** start of Given records **
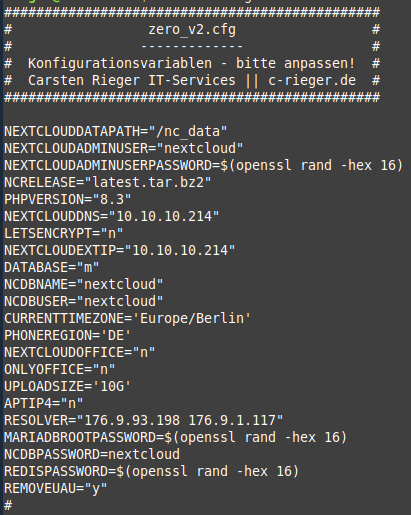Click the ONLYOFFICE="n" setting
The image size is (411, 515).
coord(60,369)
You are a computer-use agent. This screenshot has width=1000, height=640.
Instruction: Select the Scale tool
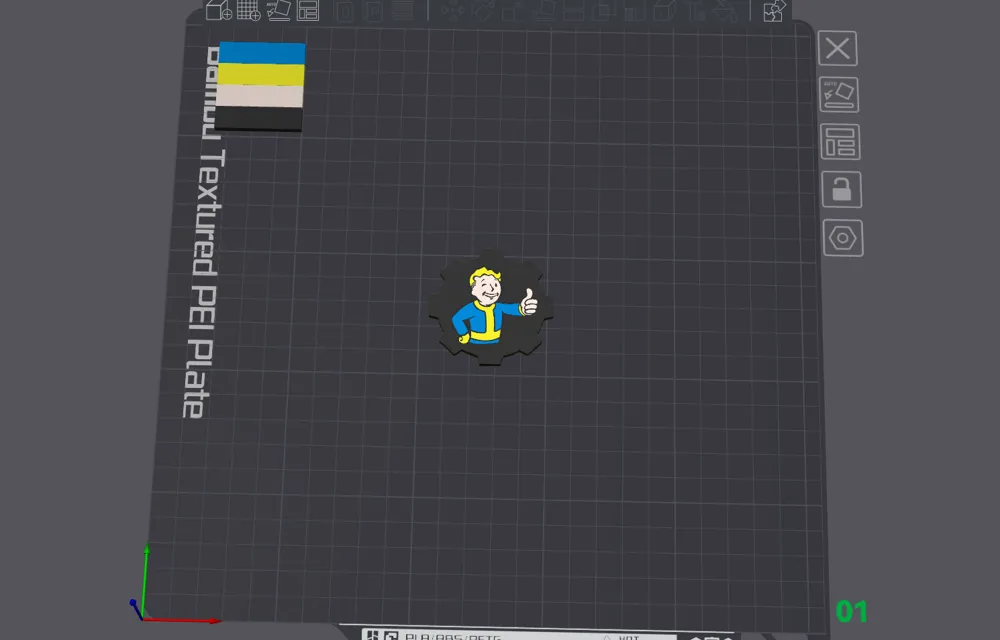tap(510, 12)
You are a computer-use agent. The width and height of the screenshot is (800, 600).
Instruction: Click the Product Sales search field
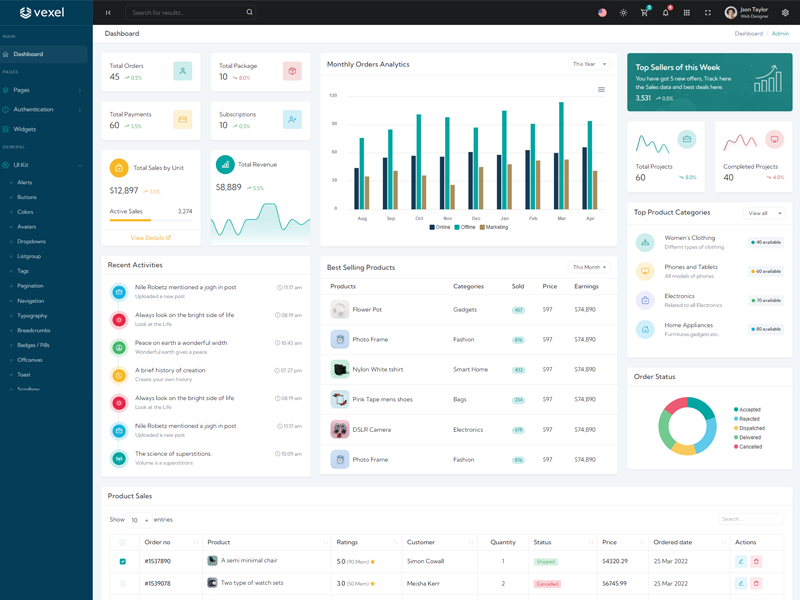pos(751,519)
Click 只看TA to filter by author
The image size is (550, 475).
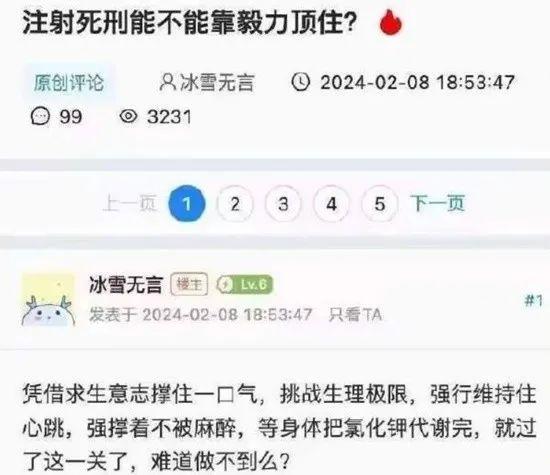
** end of Given records **
[What the exercise asks]: Quote every line above verbatim, leaving out the pictures.

[Solution]:
Click the ONLYOFFICE="n" setting
The image size is (411, 515).
coord(60,369)
You are a computer-use agent. This screenshot has width=1000, height=640.
Instruction: Select the Scale tool
tap(510, 12)
You are a computer-use agent. The width and height of the screenshot is (800, 600).
Instruction: Click the Product Sales search field
pos(751,519)
Click 只看TA to filter by author
The image size is (550, 475).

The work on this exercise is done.